History: Early versions of the CSV Importer did allow you to ingest record rows with missing authority/vocabulary terms. The thought was that you could subsequently ingest data from your missing terms report to provide the missing terms, but a) some users were not paying attention to their processing reports and doing the subsequent data loads, meaning they were creating bad data in their systems; and b) we began to suspect we could not 100% guarantee that the authority terms ingested after the fact would have the exact same underlying system identifier values that had been put in the previously ingested records, which would pollute the data.

Repeatable fields populated by multiple authorities - order of terms from different authorities

A full list of fields affected by this issue is available here. Look for the “multi_auth_repeatable_fields_#_#.csv” file for the current version in the file listing and click on it.

You can view a rendering of the CSV in your browser, but if you want to be able to filter the list by profile and record type (recommended), click on the “Raw” link and do “File > Save” from your browser. You should be able to open the resulting file in your spreadsheet application of choice.

When entering data manually in the application, you can create the following in an Acquisition procedure:

CollectionSpace > User Manual: CSV Importer: Known issues/limitations > image-20220817-011132.png

It is currently not possible to achieve this via a batch import because of limitations introduced by the fact that Source can be populated from Organization/Local or Person/Local authorities. Because the CSV Importer needs to know which authority a term belongs to in order to look up the proper refname URN (see Info box under Populating fields in other records with authority terms section above for more details), there are two columns in the CSV template for Source values.

CollectionSpace > User Manual: CSV Importer: Known issues/limitations > acq_funding_csv_data.png

When there are multiple columns that can be sources for the same field, the data processor/transformer used by the CSV Importer always processes the data columns in left-to-right order. Thus, for the Acquisition Funding > Source field, Person values are handled before Organization values. The row for TEST1 results in the following, which is very wrong if Carmen only contributed 50 Euros:

CollectionSpace > User Manual: CSV Importer: Known issues/limitations > acq_funding_test1.png

The person column is processed first, so it gets lined up with “US Dollar” and “5000”.

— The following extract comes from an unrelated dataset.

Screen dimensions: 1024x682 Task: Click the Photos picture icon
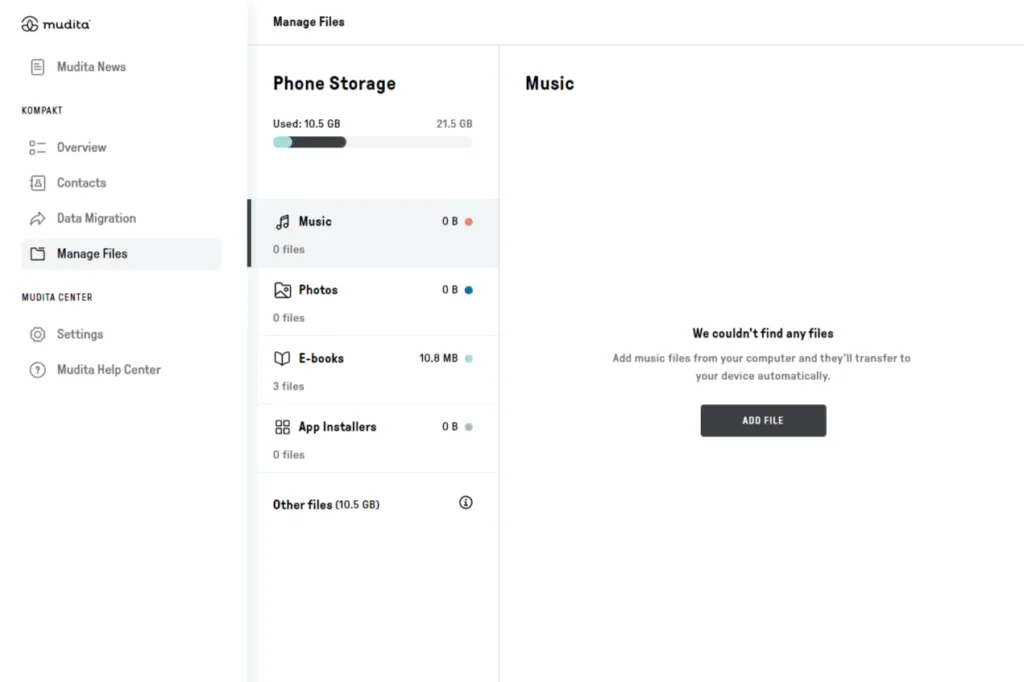(x=284, y=290)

CollectionSpace itself will export CSV data as seen in the row for TEST2. This does not have the desired effect:

CollectionSpace > User Manual: CSV Importer: Known issues/limitations > acq_funding_test2.png

If you are round-tripping data in the affected fields, the effects could be quite bad.

The CSV Importer’s data processor/transformer sees this as:

the first Source field value is blank
the second Source field value is Carmen SanDiego
the third Source field value is University of Place
the fourth Source field value is also blank, and there are no fourth values for any other fields in this group, so I’m not adding an empty group/row

The order of columns in the CSV templates indicates the order of processing; it does not control the order of processing

Both the CSV templates and the data processing/transformation code used by the CSV Importer are based on how fields and values are defined for a record in the CollectionSpace UI code. So, moving the acquisitionFundingSourceOrganizationLocal column so that it comes before acquisitionFundingSourcePersonLocal will not solve this issue. Only changing the application’s UI field definitions would change the order of processing.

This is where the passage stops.